To achieve the Paris Agreement’s long-term temperature goal, current energy systems must be transformed. Australia represents an interesting case for energy system transformation modeling: with a power system dominated by fossil fuels and, specifically, with a heavy coal component, there is at the same time a vast potential for expansion and use of renewables. We used the multi-sectoral Australian Energy Modeling System (AUSeMOSYS) to perform an integrated analysis of implications for the electricity, transport, and selected industry sectors to the mid-century.
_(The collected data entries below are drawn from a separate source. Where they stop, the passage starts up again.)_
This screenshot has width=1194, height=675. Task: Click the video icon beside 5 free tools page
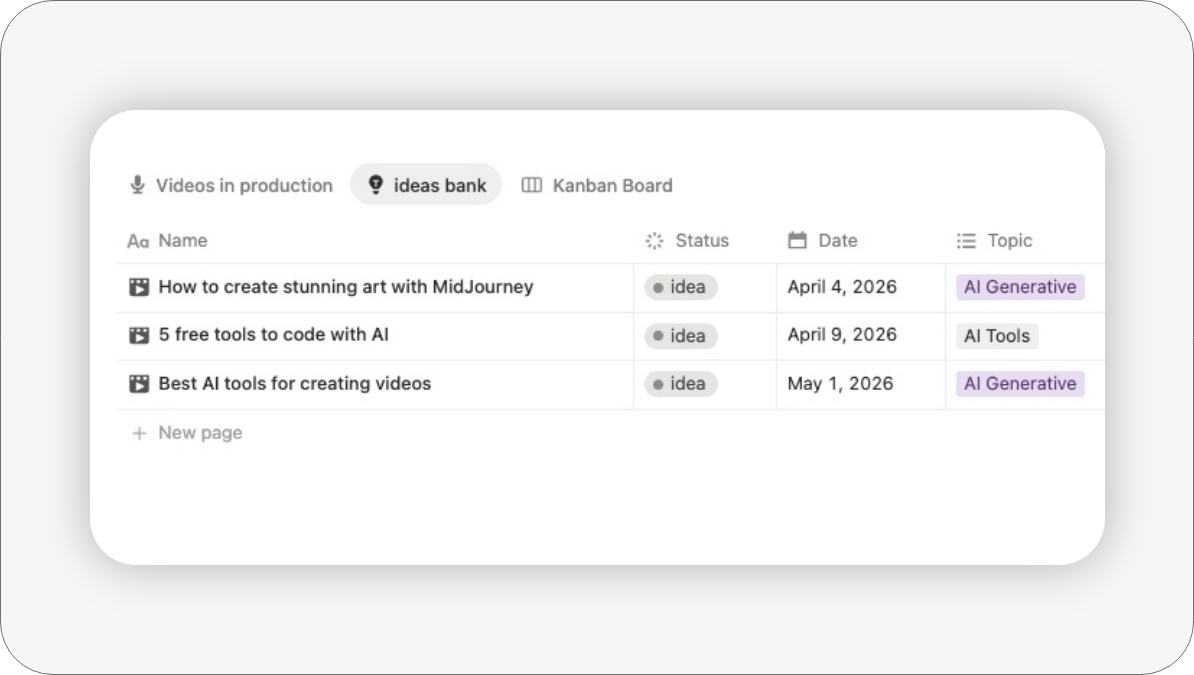(x=141, y=335)
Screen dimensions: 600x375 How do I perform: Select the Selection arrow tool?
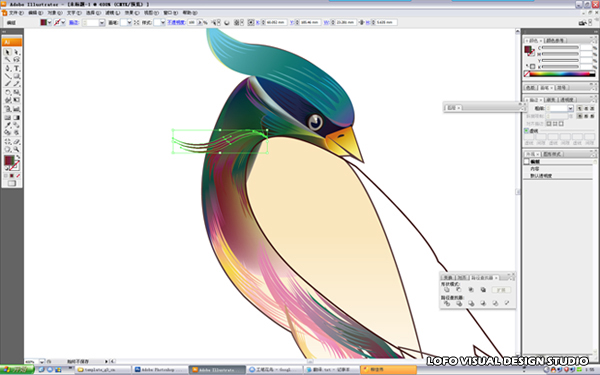pos(7,52)
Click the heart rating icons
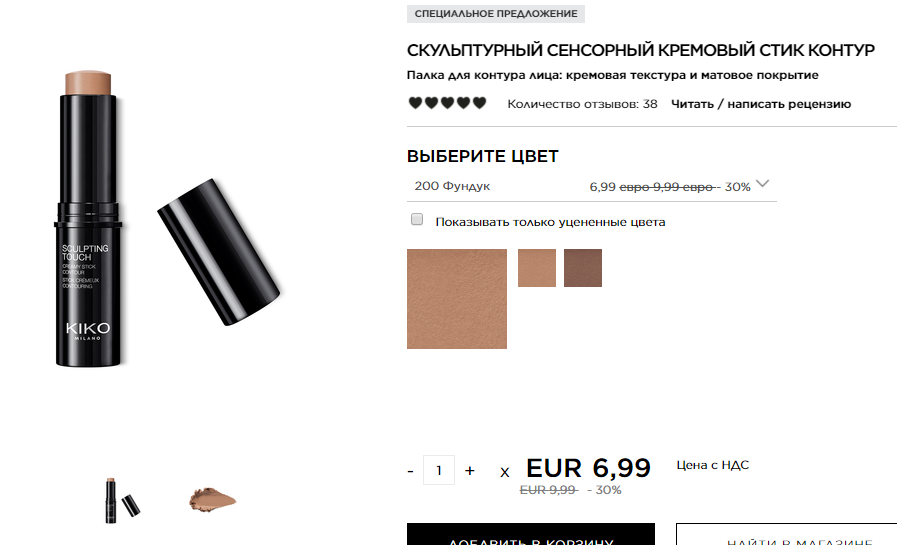897x545 pixels. pos(447,103)
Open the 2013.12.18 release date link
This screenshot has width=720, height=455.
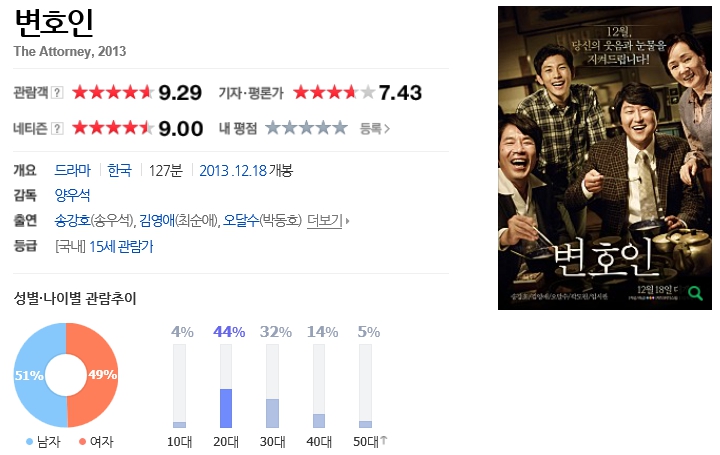[x=233, y=171]
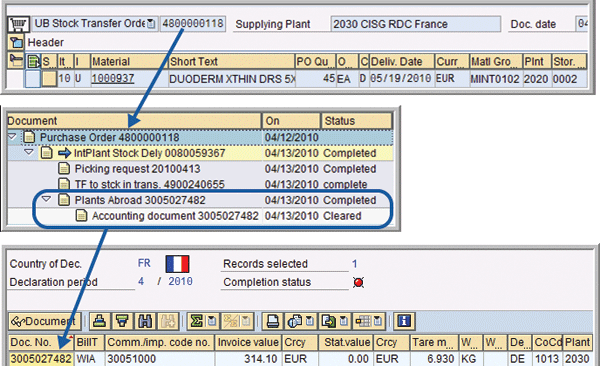Image resolution: width=600 pixels, height=366 pixels.
Task: Click the print icon in toolbar
Action: coord(272,321)
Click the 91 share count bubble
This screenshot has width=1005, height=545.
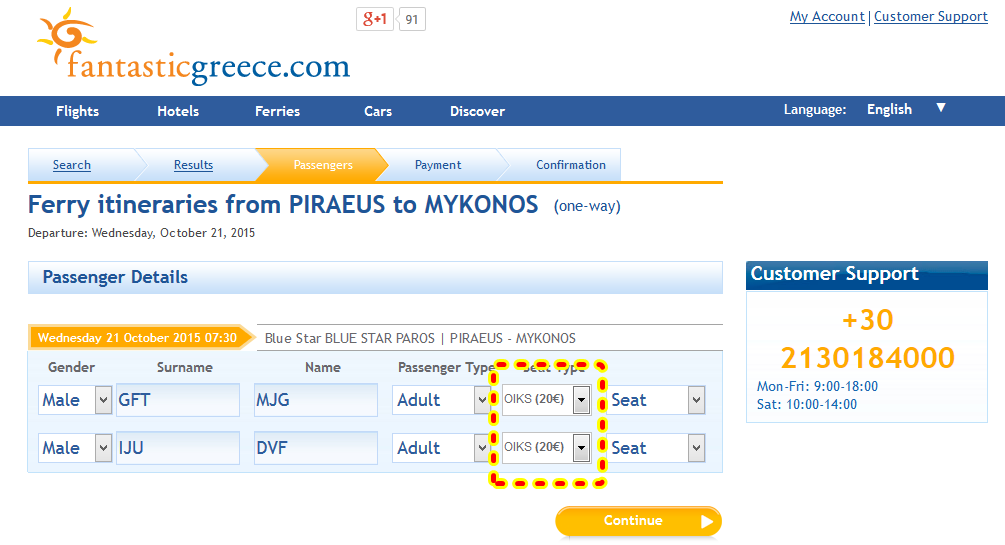coord(412,19)
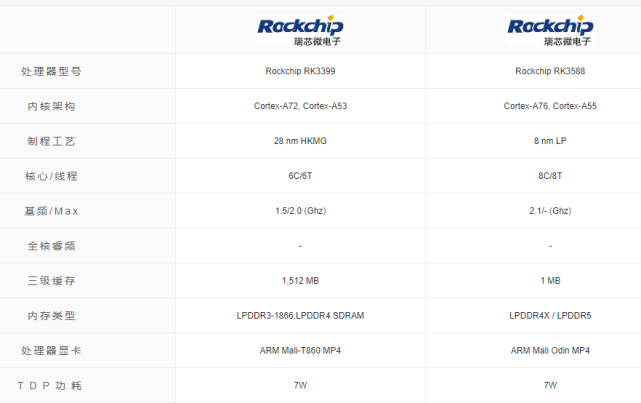
Task: Click the Cortex-A72, Cortex-A53 cell
Action: tap(300, 106)
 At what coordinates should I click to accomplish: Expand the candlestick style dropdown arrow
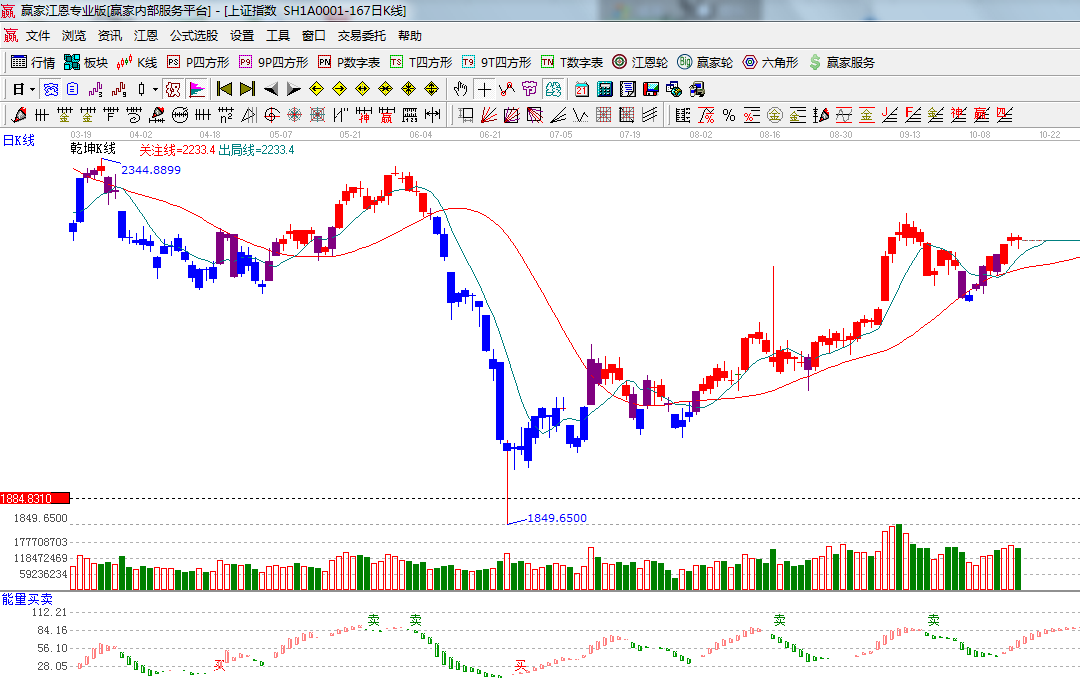coord(155,89)
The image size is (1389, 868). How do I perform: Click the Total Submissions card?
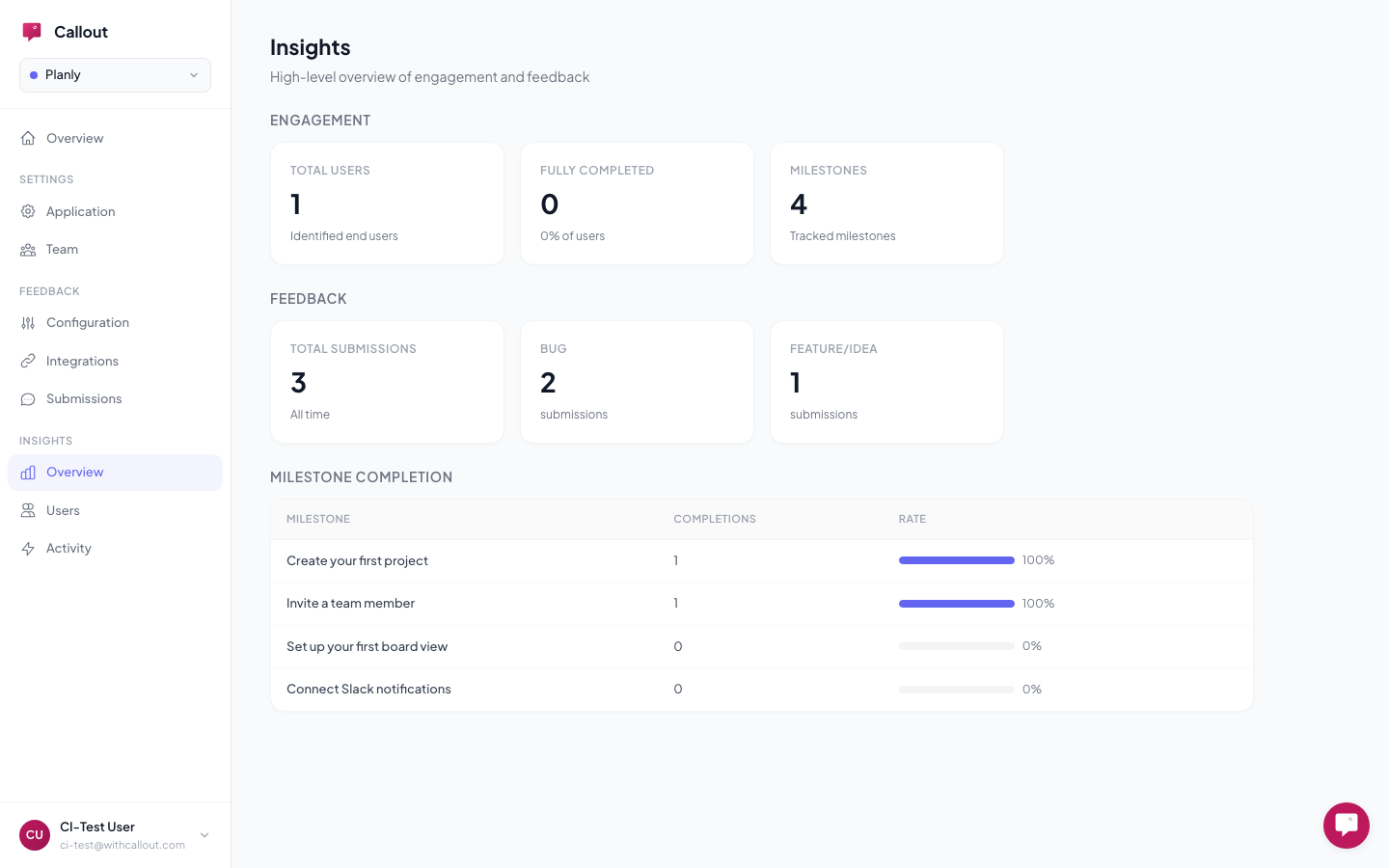pos(387,382)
The state-level resolution allows representation of regional discrepancies in renewable supply and the quantification of inter-regional grid extensions necessary for the physical integration of variable renewables. We investigated the impacts of different CO 2 budgets and selected key factors on energy system transformation. Results indicate that coal-fired generation has to be phased out completely by 2030 and a fully renewable electricity supply achieved in the 2030s according to the cost-optimal pathway implied by the 1.5 °C Paris Agreement-compatible carbon budget. Wind and solar PV can play a dominant role in decarbonizing Australia’s energy system with continuous growth of demand due to the strong electrification of linked energy sectors.

Suggested Citation

  • Tino Aboumahboub & Robert J. Brecha & Himalaya Bir Shrestha & Ursula Fuentes & Andreas Geiges & William Hare & Michiel Schaeffer & Lara Welder & Matthew J. Gidden, 2020. "Decarbonization of Australia’s Energy System: Integrated Modeling of the Transformation of Electricity, Transportation, and Industrial Sectors," Energies, MDPI, vol. 13(15), pages 1-39, July.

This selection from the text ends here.